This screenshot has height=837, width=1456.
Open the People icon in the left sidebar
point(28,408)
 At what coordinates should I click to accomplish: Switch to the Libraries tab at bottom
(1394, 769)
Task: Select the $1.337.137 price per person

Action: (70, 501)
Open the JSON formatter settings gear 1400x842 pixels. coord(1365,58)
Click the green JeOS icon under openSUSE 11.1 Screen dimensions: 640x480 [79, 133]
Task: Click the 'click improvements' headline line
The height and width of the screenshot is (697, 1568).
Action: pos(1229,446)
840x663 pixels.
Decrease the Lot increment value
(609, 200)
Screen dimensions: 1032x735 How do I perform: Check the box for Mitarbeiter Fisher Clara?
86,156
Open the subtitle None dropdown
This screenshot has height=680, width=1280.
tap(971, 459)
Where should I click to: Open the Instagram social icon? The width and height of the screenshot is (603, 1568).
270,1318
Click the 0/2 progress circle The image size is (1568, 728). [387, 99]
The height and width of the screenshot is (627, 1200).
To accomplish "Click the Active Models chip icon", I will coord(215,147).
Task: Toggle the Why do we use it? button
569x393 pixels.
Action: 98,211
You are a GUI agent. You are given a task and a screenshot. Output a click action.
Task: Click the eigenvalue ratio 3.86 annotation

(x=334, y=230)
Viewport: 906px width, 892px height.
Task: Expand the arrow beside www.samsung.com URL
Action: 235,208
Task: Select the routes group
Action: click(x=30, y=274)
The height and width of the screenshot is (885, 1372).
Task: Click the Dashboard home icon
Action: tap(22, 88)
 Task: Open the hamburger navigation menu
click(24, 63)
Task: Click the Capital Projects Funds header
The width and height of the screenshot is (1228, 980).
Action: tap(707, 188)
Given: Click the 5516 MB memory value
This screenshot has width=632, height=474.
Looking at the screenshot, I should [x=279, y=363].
+===+
• _WHAT IS REQUIRED_
Gather every line of the records that contains the word "width", matching case exactly.

• _THE REPLY_
This screenshot has height=837, width=1456.
The height and width of the screenshot is (697, 1568).
This screenshot has height=680, width=1280.
Where should I click to: Open the Instagram social icon? The width and height of the screenshot is (603, 1568).
The height and width of the screenshot is (627, 1200).
Viewport: 906px width, 892px height.
The height and width of the screenshot is (885, 1372).
The width and height of the screenshot is (1228, 980).
This screenshot has width=632, height=474.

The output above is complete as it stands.